Population (2001 census [INDEC])
- • Total: 8,176
- • Density: 0.3619/km^{2} (0.9374/sq mi)
- Postal Code: SJ5400
- IFAM: SJU003
- Area Code: 0264
- Patron saint: San José

= Calingasta Department =

Calingasta is a department of the province of San Juan (Argentina). It is the southwestern corner of the province, which is predominantly a landscape of mountains and rivers. It is characterized by its production of apples and by tourism, mainly in the tourist towns of Barreal and Tamberías

== Origin of name ==
Several meanings that have been given to an indigenous root of this word. People of the inhabitants of Calían. Skirt or safe or major hills.

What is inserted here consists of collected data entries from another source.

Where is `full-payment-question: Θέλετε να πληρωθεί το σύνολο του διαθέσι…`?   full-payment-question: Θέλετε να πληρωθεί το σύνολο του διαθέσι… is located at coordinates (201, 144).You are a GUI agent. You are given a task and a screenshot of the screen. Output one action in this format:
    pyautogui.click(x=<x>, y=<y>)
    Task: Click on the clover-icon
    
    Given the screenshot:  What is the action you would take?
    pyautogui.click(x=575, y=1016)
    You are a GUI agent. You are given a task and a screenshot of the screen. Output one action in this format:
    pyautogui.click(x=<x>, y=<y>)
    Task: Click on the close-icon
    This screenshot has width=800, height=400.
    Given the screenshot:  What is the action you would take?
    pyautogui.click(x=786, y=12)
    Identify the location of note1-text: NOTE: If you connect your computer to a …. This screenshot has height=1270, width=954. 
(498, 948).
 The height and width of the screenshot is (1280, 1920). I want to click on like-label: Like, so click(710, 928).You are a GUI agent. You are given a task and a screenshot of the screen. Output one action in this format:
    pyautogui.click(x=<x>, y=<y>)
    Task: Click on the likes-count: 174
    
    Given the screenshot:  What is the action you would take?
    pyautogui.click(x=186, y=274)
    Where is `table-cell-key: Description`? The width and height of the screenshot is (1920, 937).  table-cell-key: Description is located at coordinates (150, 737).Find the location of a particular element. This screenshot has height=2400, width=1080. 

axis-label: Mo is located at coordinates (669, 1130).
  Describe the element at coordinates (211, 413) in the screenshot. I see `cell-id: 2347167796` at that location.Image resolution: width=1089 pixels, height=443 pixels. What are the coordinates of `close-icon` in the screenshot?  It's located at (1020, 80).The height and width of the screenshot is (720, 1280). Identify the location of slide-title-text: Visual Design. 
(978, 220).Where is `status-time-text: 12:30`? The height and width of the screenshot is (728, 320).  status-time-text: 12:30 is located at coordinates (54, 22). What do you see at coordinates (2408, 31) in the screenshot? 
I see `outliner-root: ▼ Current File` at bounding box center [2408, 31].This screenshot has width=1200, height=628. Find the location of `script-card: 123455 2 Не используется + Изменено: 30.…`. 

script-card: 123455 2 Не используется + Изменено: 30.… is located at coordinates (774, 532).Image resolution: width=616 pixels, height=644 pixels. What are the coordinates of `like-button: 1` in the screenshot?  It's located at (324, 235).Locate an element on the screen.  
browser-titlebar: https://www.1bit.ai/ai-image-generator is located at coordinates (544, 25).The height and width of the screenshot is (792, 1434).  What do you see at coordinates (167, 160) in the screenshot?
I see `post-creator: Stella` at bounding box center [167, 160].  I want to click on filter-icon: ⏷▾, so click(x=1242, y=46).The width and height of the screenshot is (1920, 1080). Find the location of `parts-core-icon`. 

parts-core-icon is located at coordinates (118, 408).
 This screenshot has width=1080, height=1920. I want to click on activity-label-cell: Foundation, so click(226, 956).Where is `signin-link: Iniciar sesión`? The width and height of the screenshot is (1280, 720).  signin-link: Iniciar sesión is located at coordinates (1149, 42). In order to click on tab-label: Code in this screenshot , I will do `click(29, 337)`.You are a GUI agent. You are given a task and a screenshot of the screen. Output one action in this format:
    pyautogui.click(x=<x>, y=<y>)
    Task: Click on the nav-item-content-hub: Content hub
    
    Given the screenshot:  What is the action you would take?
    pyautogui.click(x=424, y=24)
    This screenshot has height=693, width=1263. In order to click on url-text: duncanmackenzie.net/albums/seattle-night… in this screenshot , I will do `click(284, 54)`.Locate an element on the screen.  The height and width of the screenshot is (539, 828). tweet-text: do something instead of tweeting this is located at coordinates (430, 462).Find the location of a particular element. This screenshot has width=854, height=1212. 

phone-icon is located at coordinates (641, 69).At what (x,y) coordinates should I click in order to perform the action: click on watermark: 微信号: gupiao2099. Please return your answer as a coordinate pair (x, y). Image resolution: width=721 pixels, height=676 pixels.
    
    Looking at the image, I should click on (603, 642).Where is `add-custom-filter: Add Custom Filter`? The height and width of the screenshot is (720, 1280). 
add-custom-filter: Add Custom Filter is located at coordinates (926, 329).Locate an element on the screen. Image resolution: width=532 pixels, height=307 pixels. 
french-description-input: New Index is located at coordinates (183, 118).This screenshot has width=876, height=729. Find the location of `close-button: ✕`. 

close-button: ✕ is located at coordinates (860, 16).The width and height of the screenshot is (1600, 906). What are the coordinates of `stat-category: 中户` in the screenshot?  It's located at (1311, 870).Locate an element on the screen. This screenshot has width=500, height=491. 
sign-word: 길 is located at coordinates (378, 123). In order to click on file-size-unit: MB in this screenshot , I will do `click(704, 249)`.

Transforming Catalve "(River of the hillside), as the area was called Calingasta prior to the arrival of the Spaniards.

== Geography ==
The department Calingasta comprises the southwest corner of the province of San Juan. It is 135 miles west of the city of San Juan with an area of 22589 km2. Its boundaries are:

- To the north with the Iglesia Department
- To the south with the Mendoza Province
- To the east with the departments of Sarmiento, Zonda, and Ullum
- To the west with the Republic of Chile

===Relief===
Calingasta has a rugged, mountainous topography due to its location at the foot of the Andes. Mount Mercedario is the eighth-highest mountain of the Andes with an altitude of 6720 m. It is located 100 km north of Aconcagua. The precordillera range is the Sierra del Tontal, separating the region from the arid plains to the east. The soil is mainly desert with little vegetation cover except on the river banks in the valleys.

===Climate===
The climate is mostly desert with little precipitation, highlighting marked thermal variations, with notable differences in temperature between night and day.